In a report discussing the Cyprus situation published early on Thursday, Credit Suisse's European Economics Team said "we expect real GDP to decline by more than 20% in the next couple of years, rendering many assumptions of the bail-out obsolete. Cypriot unemployment is likely to rise above 20%."
If the economy in Cyprus tanks to that extent, the assumptions underlying the recapitalization of its banks will be in doubt. The country's banking sector may need another large cash infusion down the line.
If Cyprus had its own currency, the country at least could take measures similar to some of the ones taken by the Federal Reserve in the U.S., on a much smaller scale, to limit economic damage.

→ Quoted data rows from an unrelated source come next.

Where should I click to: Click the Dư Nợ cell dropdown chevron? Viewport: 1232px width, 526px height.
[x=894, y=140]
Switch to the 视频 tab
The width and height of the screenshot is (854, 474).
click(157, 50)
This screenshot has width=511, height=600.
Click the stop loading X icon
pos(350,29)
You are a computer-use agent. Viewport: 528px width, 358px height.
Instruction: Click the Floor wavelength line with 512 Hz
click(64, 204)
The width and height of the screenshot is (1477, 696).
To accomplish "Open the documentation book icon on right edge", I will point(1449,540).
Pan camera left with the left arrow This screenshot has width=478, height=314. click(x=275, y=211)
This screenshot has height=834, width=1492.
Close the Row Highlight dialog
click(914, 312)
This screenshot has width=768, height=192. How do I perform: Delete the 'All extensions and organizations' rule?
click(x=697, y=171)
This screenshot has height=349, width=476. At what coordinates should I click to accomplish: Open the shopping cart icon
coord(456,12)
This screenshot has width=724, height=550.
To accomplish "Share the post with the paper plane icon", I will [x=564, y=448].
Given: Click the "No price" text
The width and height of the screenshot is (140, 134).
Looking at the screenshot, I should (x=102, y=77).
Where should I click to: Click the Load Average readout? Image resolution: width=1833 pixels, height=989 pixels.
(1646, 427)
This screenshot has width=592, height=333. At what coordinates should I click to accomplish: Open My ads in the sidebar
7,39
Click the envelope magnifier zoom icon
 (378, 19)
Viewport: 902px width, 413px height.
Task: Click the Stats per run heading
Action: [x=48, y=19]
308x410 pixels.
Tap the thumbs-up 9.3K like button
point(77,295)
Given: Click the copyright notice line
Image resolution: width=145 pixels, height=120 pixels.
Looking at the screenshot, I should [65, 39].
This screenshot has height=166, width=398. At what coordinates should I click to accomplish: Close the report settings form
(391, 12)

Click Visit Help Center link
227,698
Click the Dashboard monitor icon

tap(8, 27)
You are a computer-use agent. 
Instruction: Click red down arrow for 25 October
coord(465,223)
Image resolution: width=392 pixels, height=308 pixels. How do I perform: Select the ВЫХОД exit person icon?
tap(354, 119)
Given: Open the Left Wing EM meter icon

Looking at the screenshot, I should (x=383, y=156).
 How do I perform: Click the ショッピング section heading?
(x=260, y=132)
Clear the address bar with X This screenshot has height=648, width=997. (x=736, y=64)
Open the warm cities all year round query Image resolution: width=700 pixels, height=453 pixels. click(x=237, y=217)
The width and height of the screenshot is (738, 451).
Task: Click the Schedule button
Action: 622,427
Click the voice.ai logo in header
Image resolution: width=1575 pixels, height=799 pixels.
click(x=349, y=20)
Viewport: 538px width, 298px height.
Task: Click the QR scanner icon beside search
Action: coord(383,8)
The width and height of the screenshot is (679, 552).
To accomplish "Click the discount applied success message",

After securing the European bailout and the "bail-in" by the large depositors, Cyprus reopened its banks on Thursday, with a limit on withdrawals to 300 euro per day, while allowing people leaving the country only to take up to 3,000 euro in cash, in any currency. The government of Cyprus also announced that "Businesses will be able to carry out transactions up to 5.000 per day, per account and pay staff salaries. Payments and or transfers outside the Republic, via debit and or credit and or prepaid cards are permitted up to 5.000 per month, per person in each credit institution."Those are very strict capital controls, and will no doubt severely curtail economic activity in Cyprus. Just imagine how difficult it will be for some businesses to operate, when they can only make transactions of up to 5,000 euro per day.